Di Gabriele Gambardella.

“Tommy” dei The Who: i fantasmi di Pete

“Tommy”- Decca-1969

Cominciamo col chiarire una differenza fondamentale. Un concept album è un album che, in più canzoni, affronta un unico tema (ad esempio La Buona Novella di Fabrizio De Andrè). Un’opera rock è una composizione musicale in stile rock dotata di un precisa struttura narrativa, un definito impianto musicale ed una spiccata predisposizione ad essere rappresentata in forma scenica. “Tommy”, quarta fatica del gruppo inglese The Who datata 1969, si può a ragione considerare la prima opera rock della storia concepita in quanto tale. Nonostante alcuni anni prima ci siano stati i primi esperimenti in questo senso (The Story of Simon Simopath del gruppo britannico Nirvana e S.F. Sorrow dei Pretty Things), Tommy” rappresenta il primo tentativo cosciente di portare la musica rock oltre i limiti della forma canzone.

« So che non mi crederà nessuno, ma io sto davvero pensando di scrivere un’opera rock che abbia per protagonista un giocatore di flipper sordo, muto e cieco. Non sto scherzando, anche se per ora è solo un’idea che ho in testa. Non c’è niente di definito. » (Pete Townshend- Rolling Stone-1968)

Già negli anni precedenti The Who avevano spalancato la mente a nuove forme musicali, la suite con il brano “A Quick One While He’s Away”  tratto a “A Quick One” del 1966 ed il concept con “The Who Sell Out” del 1967, ma con Tommy alzarono notevolmente il tiro della loro ambizione. Come si può scrivere un’opera con un organico di quattro elementi e, per giunta, neanche tanto preparati tecnicamente? Il genio di Townshend è riuscito in quest’impresa apparentemente impossibile.

Ha concepito un’ Overture, un tema ricorrente See Me, Feel Me, Touch Me, Heal Me ed un gruppo di canzoni fantastiche (Acid Queen, Pinball Wizard, Tommy Can You Hear Me, Sally Simpson, Cousin Kevin) legandole poi tra loro con grande forza concettuale e grande senso musicale. Ascoltando questi brani si può rivivere l’intera vicenda di Tommy, un ragazzo reso sordo, muto e cieco da un trauma infantile, che, privato dei sensi elementari, subisce soprusi di ogni tipo, diventa un “mago del flipper e riacquista la normalità attraverso la distruzione del suo stesso simulacro (uno specchio).  Un lavoro molto complesso sia dal punto di vista tematico che musicale.
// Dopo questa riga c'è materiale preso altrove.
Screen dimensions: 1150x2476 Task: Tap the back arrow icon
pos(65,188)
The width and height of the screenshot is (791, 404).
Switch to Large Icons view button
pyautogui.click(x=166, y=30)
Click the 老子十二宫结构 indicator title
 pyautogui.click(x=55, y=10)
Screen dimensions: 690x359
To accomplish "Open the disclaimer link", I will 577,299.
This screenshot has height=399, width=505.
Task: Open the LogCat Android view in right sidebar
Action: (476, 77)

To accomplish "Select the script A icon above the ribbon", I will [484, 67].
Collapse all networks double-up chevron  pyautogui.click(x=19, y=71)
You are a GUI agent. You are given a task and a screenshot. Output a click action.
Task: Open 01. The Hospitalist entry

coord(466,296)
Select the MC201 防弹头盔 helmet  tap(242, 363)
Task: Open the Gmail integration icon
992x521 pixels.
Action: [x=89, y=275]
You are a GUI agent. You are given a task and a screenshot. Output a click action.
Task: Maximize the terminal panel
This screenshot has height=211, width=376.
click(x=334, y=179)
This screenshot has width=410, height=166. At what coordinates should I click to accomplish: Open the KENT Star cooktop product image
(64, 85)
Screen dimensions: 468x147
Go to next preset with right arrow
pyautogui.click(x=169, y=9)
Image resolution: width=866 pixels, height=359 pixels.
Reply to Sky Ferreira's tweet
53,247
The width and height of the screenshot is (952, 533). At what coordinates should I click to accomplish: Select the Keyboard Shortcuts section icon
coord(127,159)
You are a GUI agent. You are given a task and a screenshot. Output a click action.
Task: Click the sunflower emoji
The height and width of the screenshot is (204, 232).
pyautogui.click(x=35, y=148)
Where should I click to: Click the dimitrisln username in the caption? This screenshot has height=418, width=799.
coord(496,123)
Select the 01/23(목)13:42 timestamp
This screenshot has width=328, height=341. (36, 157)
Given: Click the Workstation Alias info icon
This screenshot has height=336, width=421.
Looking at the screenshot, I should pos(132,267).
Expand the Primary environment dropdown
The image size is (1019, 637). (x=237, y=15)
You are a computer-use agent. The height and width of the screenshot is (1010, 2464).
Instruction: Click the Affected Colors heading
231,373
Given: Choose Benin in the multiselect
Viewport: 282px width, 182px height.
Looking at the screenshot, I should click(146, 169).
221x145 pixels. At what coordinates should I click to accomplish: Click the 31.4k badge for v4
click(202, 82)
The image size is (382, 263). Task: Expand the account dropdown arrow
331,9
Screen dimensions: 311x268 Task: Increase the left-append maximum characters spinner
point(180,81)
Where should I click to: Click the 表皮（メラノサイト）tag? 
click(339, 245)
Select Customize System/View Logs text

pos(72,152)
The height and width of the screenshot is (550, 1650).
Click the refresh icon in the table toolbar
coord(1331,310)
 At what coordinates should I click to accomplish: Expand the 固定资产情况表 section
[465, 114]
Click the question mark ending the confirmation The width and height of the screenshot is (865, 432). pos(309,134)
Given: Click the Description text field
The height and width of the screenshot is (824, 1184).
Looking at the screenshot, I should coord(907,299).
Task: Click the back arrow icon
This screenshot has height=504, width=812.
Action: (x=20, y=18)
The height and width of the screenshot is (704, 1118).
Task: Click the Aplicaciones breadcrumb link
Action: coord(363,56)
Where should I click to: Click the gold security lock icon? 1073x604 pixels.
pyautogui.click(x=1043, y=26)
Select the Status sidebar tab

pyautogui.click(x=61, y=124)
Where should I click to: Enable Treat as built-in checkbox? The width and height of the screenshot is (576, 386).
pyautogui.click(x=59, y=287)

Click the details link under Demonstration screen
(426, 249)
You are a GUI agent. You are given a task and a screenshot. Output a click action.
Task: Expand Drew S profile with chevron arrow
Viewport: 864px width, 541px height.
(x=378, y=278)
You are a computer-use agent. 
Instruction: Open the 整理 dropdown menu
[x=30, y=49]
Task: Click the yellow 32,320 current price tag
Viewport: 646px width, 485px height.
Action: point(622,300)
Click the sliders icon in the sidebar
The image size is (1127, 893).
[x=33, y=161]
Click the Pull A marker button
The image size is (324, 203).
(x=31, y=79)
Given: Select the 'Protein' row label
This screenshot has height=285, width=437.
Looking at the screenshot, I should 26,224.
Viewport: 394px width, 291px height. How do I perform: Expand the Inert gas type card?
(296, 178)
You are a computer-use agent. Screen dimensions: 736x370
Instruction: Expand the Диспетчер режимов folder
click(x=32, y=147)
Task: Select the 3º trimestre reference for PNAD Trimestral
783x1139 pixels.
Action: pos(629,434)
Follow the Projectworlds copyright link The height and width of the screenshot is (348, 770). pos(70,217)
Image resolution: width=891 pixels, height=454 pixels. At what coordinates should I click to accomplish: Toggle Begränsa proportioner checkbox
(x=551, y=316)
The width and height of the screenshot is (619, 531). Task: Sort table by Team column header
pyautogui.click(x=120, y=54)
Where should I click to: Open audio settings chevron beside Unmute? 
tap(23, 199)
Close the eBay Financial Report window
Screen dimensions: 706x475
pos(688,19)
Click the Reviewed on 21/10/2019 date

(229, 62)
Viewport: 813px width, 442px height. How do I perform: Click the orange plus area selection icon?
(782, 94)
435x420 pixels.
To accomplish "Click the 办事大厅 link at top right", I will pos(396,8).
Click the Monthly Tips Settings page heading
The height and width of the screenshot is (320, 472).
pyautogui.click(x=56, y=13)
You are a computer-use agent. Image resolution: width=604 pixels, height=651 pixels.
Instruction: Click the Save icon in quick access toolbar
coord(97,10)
Vengono affrontati argomenti scottanti come l’omicidio, la pedofilia, le droghe e l’adulterio; il protagonista è un individuo disabile incapace di reagire alla violenza; la religione come forza salvifica viene allegramente messa alla berlina attraverso il personaggio del “santone” che dovrebbe guarire Tommy; tutte caratteristiche che resero quest’album uno dei più discussi e controversi della storia della musica. La sua lavorazione, inoltre, consumò letteralmente il gruppo che impiegò otto intensissimi mesi per crearlo, rischiando lo scioglimento e la pazzia. Il risultato finale fu meraviglioso. Additato immediatamente come capolavoro assoluto, Tommy, ha rappresentato il vertice creativo della band che è entrata così, definitivamente nell’Olimpo del rock. Grazie alla sua maestosità, alla sua teatralità ed alla sua dinamicità quest’opera è stata rappresentata per anni sui palcoscenici di tutto il mondo e nel 1975 ne è stato tratto anche un bellissimo film diretto da Ken Russell (con gli stessi Who come protagonisti coadiuvati da numerose guest star del calibro di Tina Turner, Elton John ed Eric Clapton). La sua influenza ha avuto  echi significative in tutto l’universo musicale. Artisti quali Kinks (Arthur ,Or the Decline and Fall of the British Empire), Jethro Tull (Thick As A Brick), David Bowie (Ziggy Stardust), Genesis (The Lamb Lies Down On Broadway), Pink Floyd (The Wall) ed in tempi più recenti i Judas Priest (Nostradamus), saccheggiarono a piene mani l’enorme patrimonio contenuto in Tommy. E’ un album destinato a non morire mai, a continuare a rilasciare il suo splendore negli anni a venire rafforzando in ogni momento la leggenda secondo la quale: ascoltando Tommy a lume di candela si può vedere il proprio futuro.